In fact many of the testcases were already problematic for Frama-C version 20111001 (Nitrogen) the version in the current Debian Ubuntu FreeBSD NetBSD and other Unix distributions. Indeed a lot of the testcases rely on uninitialized variables for entropy which this post by Xi Wang and this post by Mark Shroyer show is wrong. Instead of the problem that is supposed to be detected (or not) Nitrogen detects the uninitialized use. I covered this already; this blog post is not about uninitialized variables (keep reading!).
This post is about C type-checking
While trying to get a list of uninitialized-variable-using testcases I realized that something had changed since my last evaluation of the competition's benchmarks. Many of them were now rejected at type-checking!
The new problem is many testcases in the benchmarks call functions without having provided a prototype and some ultimately define the called function with a type incompatible with the type inferred at the call site. Frama-C used to be lenient about typing issues but after fixing one soundness bug too many that was caused by the leniency we have decided to throw in the towel. Virgile described one of the typing issues for which Frama-C used to be too lenient. It was not the only one.

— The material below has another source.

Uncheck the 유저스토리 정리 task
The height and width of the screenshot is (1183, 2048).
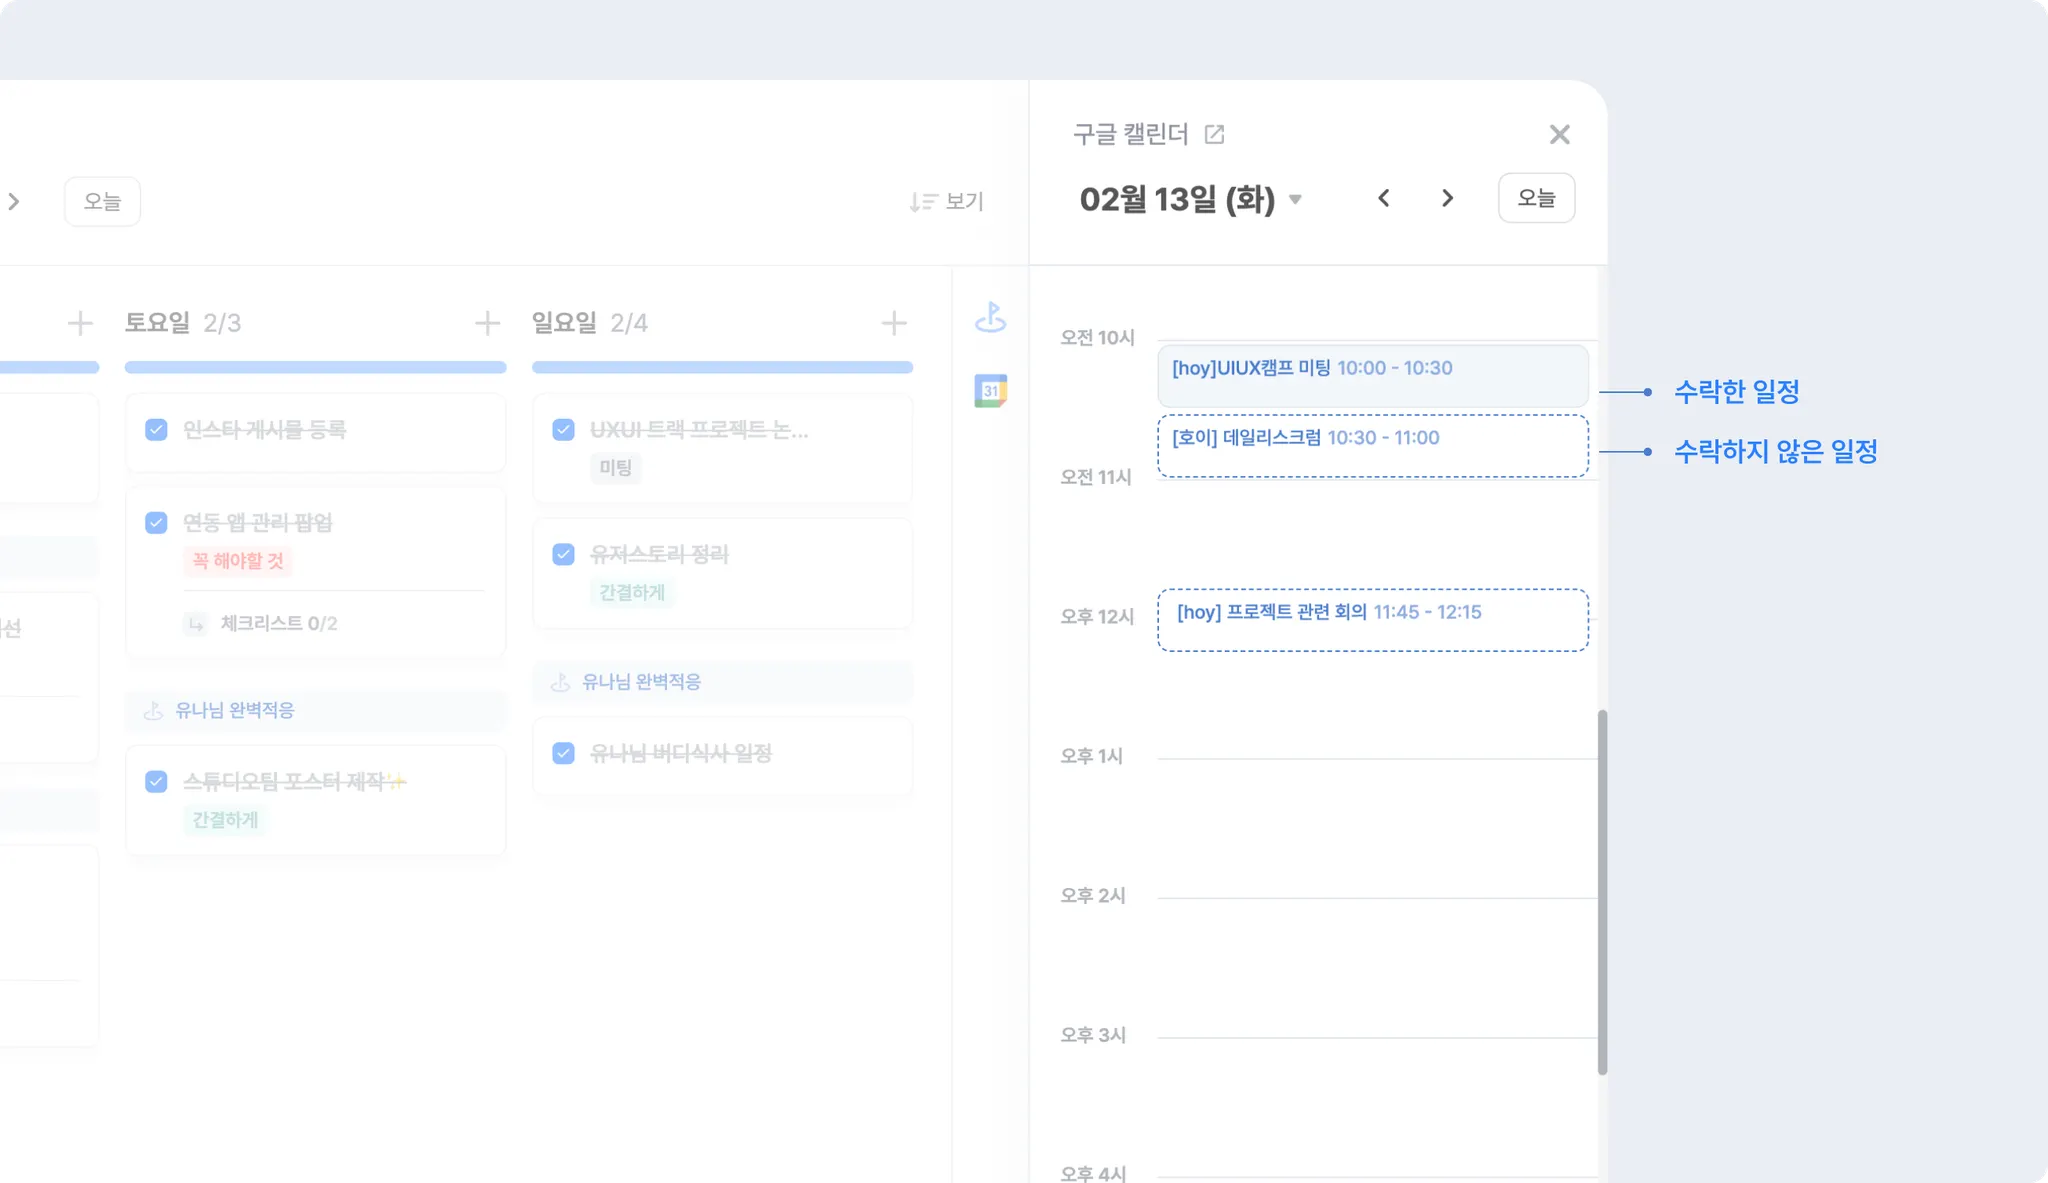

This is an unusual position to take. In the article A Few Billion Lines of Code Later: Using Static Analysis to Find Bugs in the Real World the makers of a commercially successful bug-finding tool state:
Our product's requirements roughly form a "least common denominator" set needed by any tool that uses non-trivial analysis to check large amounts of code across many organizations; the tool must find and parse the code [...]

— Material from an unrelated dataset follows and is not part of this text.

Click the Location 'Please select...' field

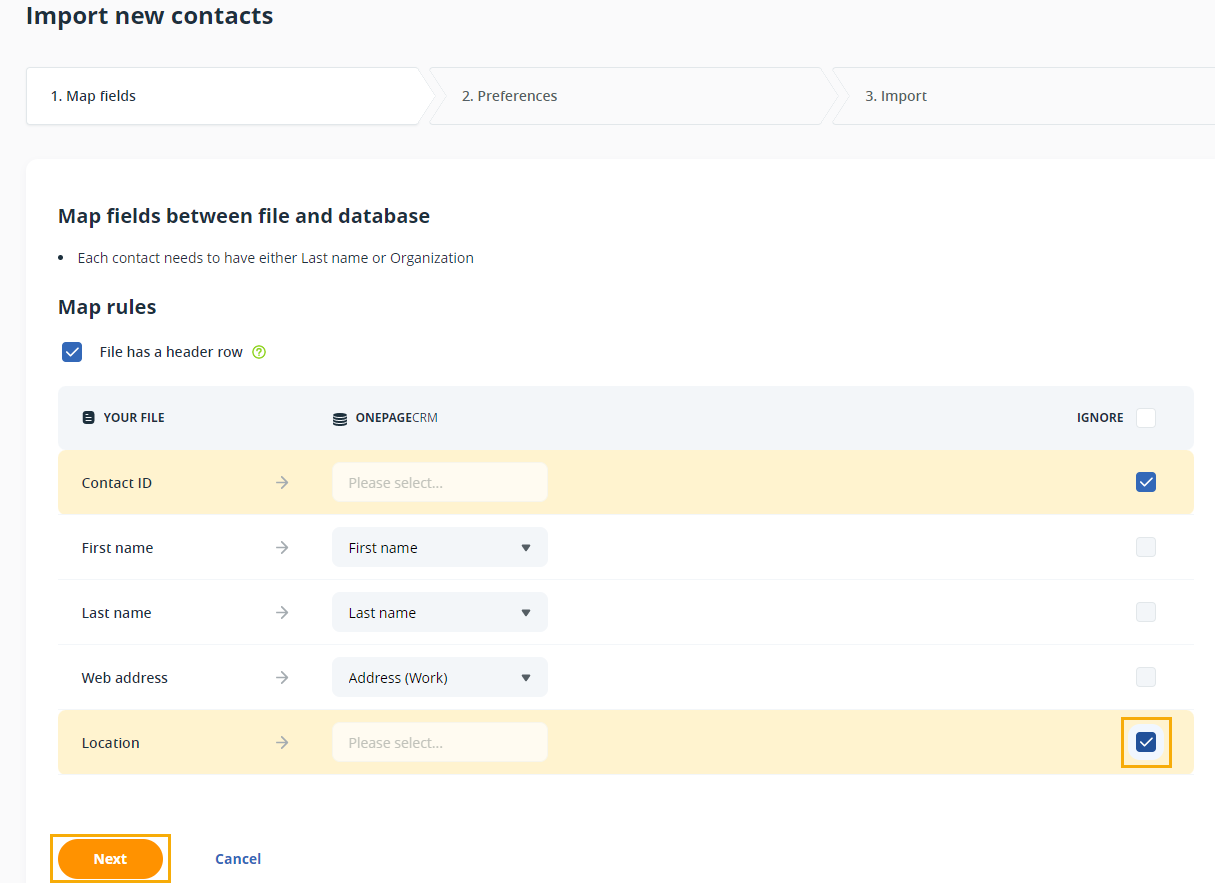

The above is wise: to be maximally useful the static analyzer should choke on as few idiosyncrasies as possible. The analyzed code can be assumed to compile with some compiler and to go through some tests (there must still be a few of these right)? Why warn when a function is called without a prototype if the compiler accepted it? Why reject when the function's implementation has a type that is incompatible with the type that was inferred at the call site? This is probably not the issue the user is looking for (if it was the user would have fixed it when eir compiler warned for it).
Oxygen is strict and that's it
Well our answer is that we tried and we found that it was too much work to try to be sound and precise with these constraints as exemplified by Virgile's blog post. Show us a tool that accepts your weakly typed program and we will show you a tool that probably isn't sound and precise at the same time (we have kept the examples that led to the decision. These examples demonstrate real issues masked by lenient typing. If you think you have found a sound analyzer that is at the same time conveniently permissive on typing it will be our pleasure to provide the examples for you to try).
We hope that Frama-C will still be useful with these new restrictions on typing. Fortunately for us there are more real worlds than the expression “the Real World” in the cited article's title might lead you to think (and this quip should not be taken as a reproach towards the authors of “A Few Billion Lines of Code Later: Using Static Analysis to Find Bugs in the Real World” a very useful document with an appropriately chosen title considering its intended public).